The exhibition catalogue was edited by Francisco Zegers. In addition to Pastor Mellado’s text, it also included an article on Jaar’s work by the essayist Adriana Valdés (b. 1943) and two by Richard, one about Leppe’s work and the other about Dittborn’s work. [See the ICAA Digital Archive for the other texts published in the catalogue: “Alfredo Jaar: Para América Latina espacios de reflexión” (doc. no. 734782) by Adriana Valdés; and “Carlos Leppe: Nota sobre la obra de Leppe” (doc. no. 734807) and “Eugenio Dittborn: Doblemente geográfico. A propósito de la pintura postal” (doc. no. 734740), both by Richard].
In Chile during the 1970s and 1980s, artists and theorists worked together in an unprecedented way, creating written critical works that paralleled the art scene of the period. Justo Pastor Mellado (b. 1949), for example, began to write about the work of Gonzalo Díaz in the early 1980s, and between them they published a number of works, including Cuestión de etiqueta, about the artist’s submission to the 5th Bienalle of Sydney (December 1983) in which Dittborn and Richard also participated; Texto auxiliar accompanying a painting presented at the Visuala gallery (February 1985); El “bloc mágico” de Gonzalo Díaz (June 1985) on the occasion of the Kilómetro 104 exhibition at the Galería Sur in Santiago; Omaha: cabeza de playa (July 1985) and Trabajos de mesa (August 1985), neither of which was published; and Meter la pata (December 1986) in reference to the Chile Vive exhibition at the Círculo de Bellas Artes in Madrid (1987). Protocolos Acuerdos de Mayo (1984) was another joint project in which the relationship between image and text blurs the boundaries between the authors.

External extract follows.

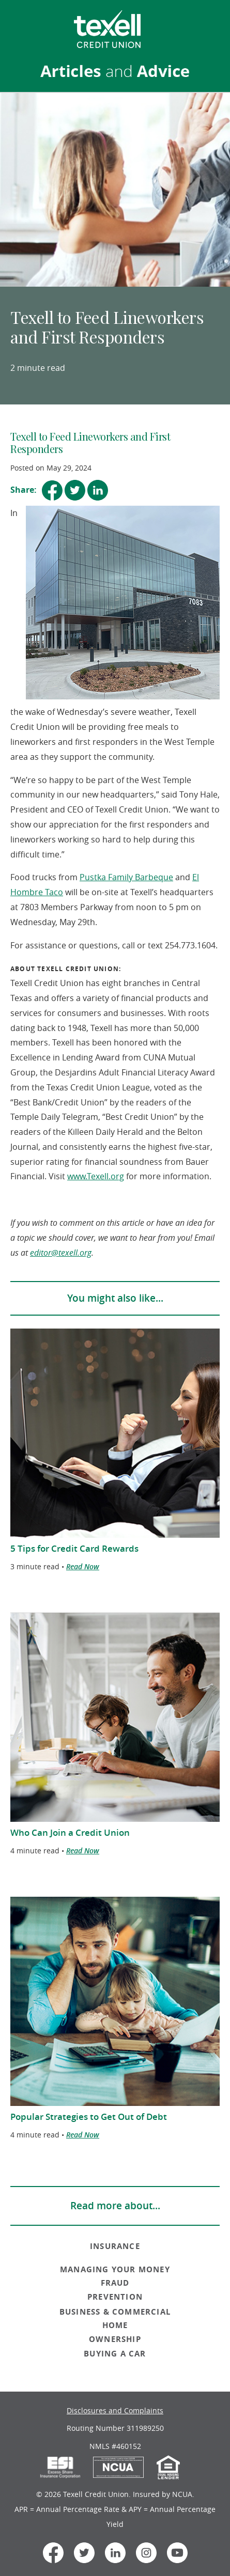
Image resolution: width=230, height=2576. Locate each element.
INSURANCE (115, 2246)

Kilómetro 104 is the title of an exhibition of 6 homonymous screenprints by Díaz; these works were not well-known until 2020, when they were exhibited at La exposición olvidada y una lectura a Cuatro artistas chilenos. CAYC Chile/Argentina at the Museo Nacional de Bellas Artes de Chile. Justo Pastor Mellado considered the series to be of great importance, calling it one of the best examples of the contributions Díaz made to Chilean art, especially in terms of the debate about painting’s place in contemporary production. Those contributions were: “(1) Vicious conversion of its scale of iconicity, (2) visual hypertrophy of its objectual referents, and (3) textual transpositions as a condition of re/solution of color at zero level of de/composition.” Mellado claimed that Díaz’s work played a key role in the repositioning of painting, which was displaced by works and discourses that privileged conceptual development, thus challenging the pictorial tradition.